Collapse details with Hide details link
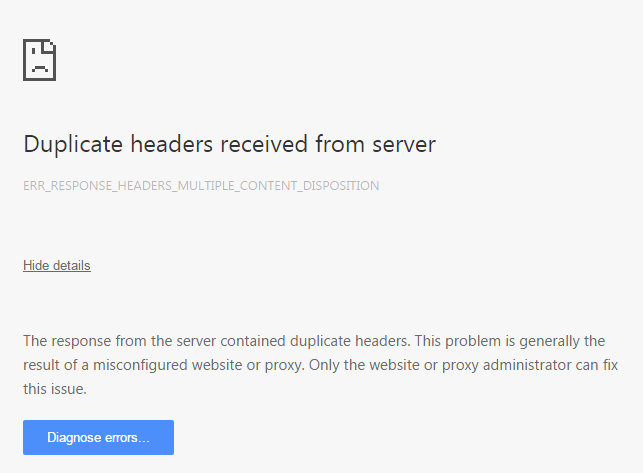[57, 266]
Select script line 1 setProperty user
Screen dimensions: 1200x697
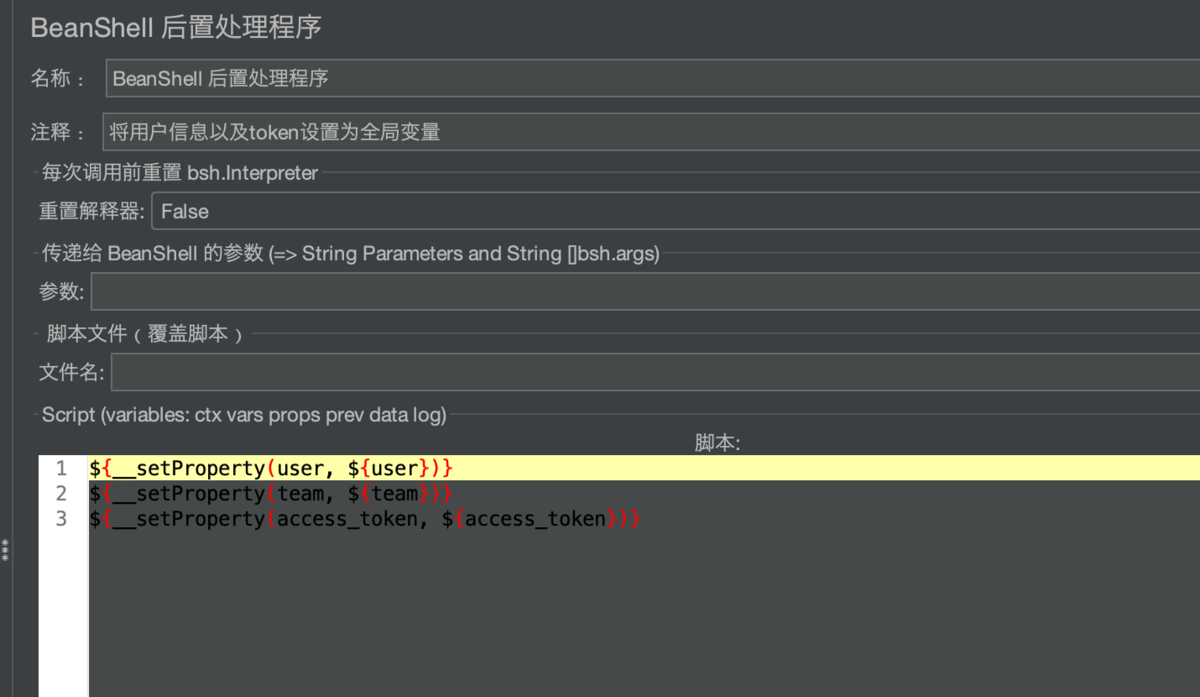[272, 468]
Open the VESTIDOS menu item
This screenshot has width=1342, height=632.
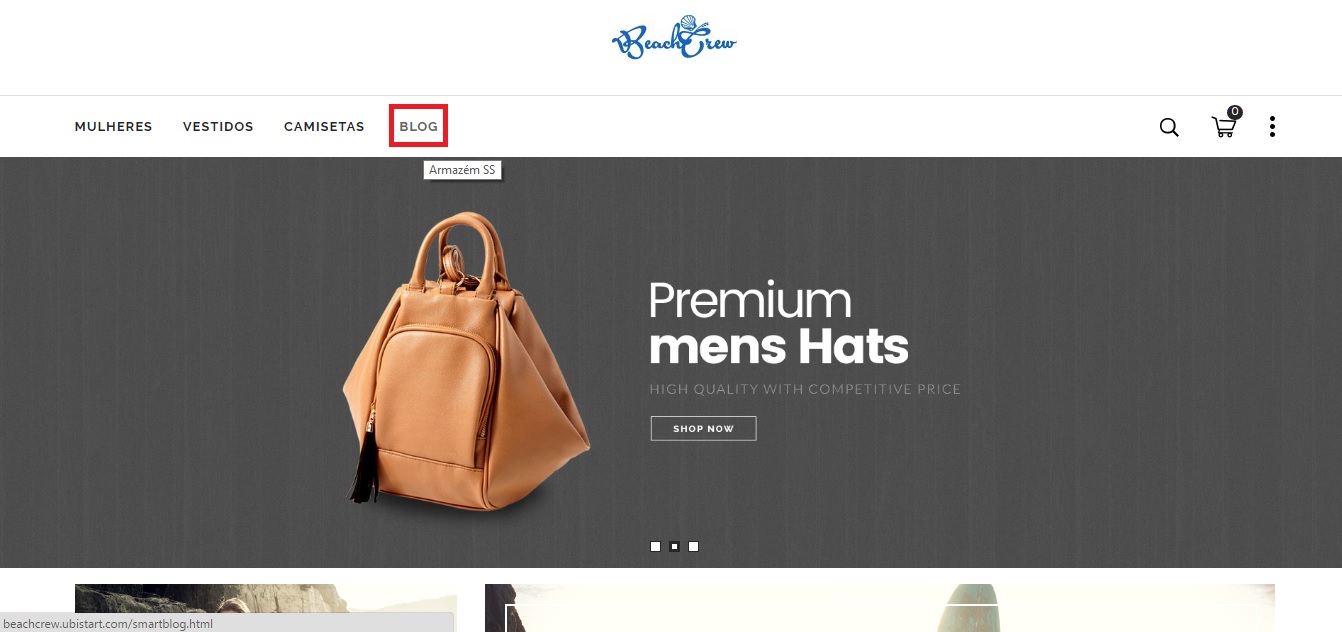coord(218,127)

========

**TASK DETAILS**. A word-for-word repetition of the data above, without pictures, is the expected answer.

**COMPLETED TASK**.
Collapse details with Hide details link
[57, 266]
Select script line 1 setProperty user
Screen dimensions: 1200x697
[272, 468]
Open the VESTIDOS menu item
This screenshot has width=1342, height=632.
coord(218,127)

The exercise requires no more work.